BEGIN TASK INPUT
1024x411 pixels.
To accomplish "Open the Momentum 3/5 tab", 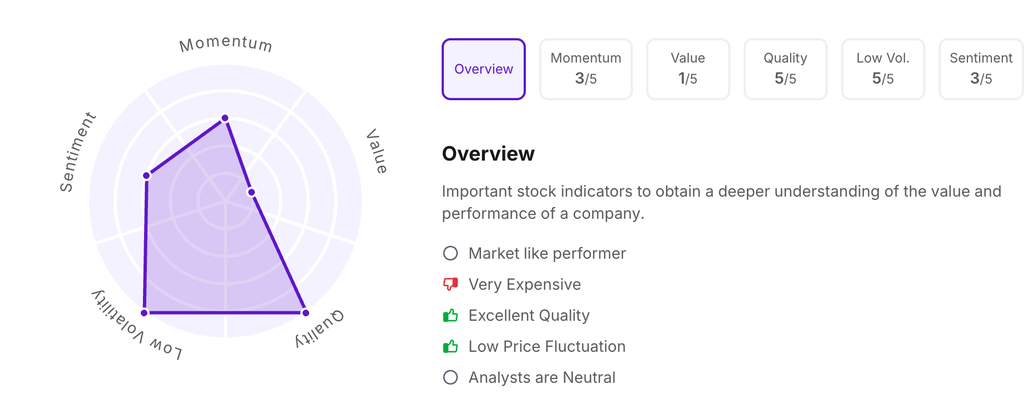I will (585, 69).
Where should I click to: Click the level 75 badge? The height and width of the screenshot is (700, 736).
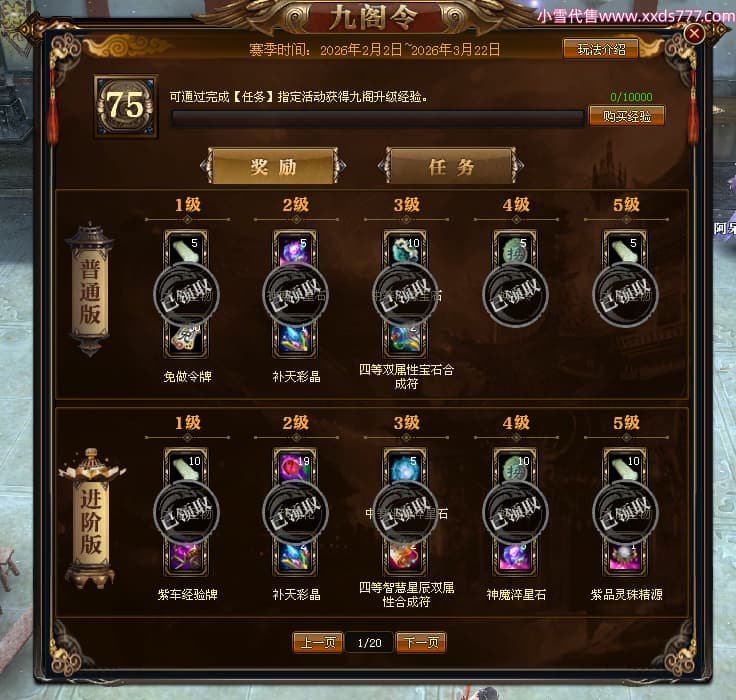(125, 107)
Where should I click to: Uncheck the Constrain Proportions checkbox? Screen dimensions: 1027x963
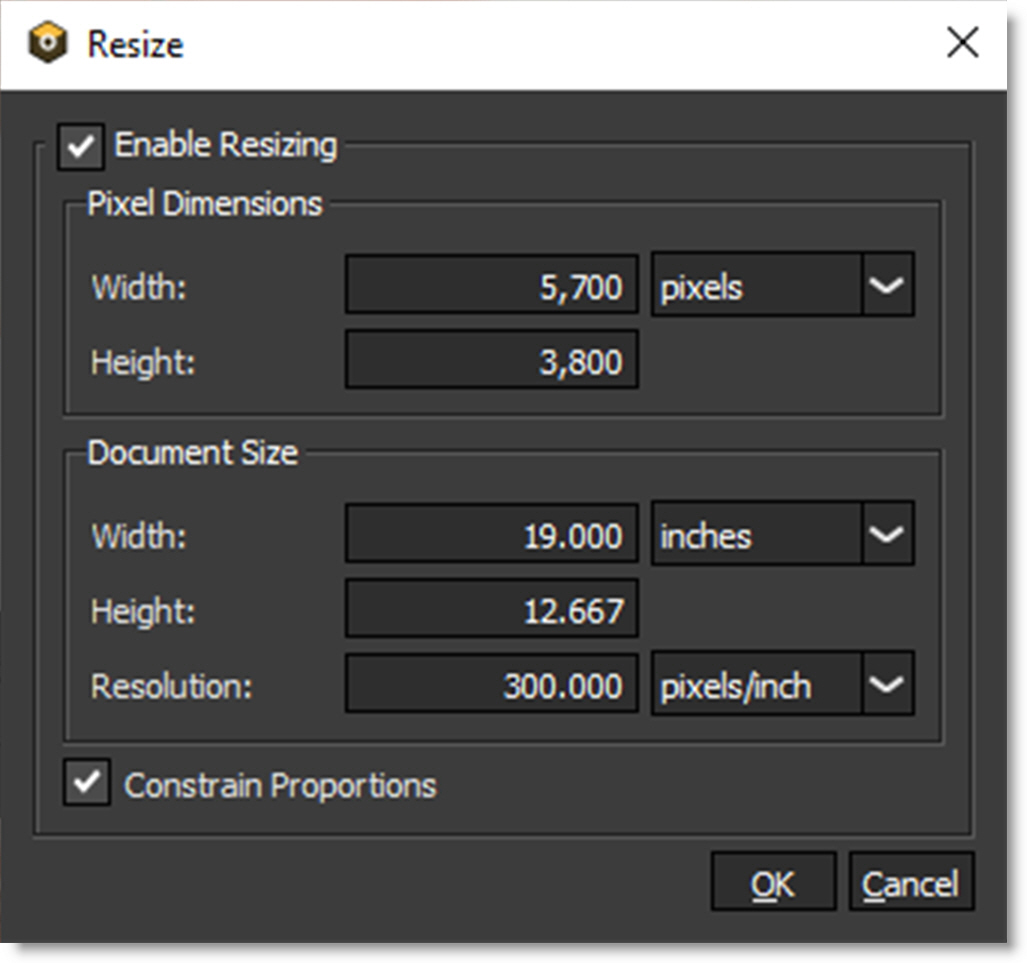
END TASK INPUT
### WHAT YOU HAVE TO DO
Please reproduce verbatim the lines from the line with "Where should I click to: Click" through the final line of the listing, inclusive of both ends. Omit all pictures.

### WRITTEN RESPONSE
Where should I click to: Click the level 75 badge? The height and width of the screenshot is (700, 736).
(125, 107)
Where should I click to: Uncheck the Constrain Proportions checkbox? Screen dimensions: 1027x963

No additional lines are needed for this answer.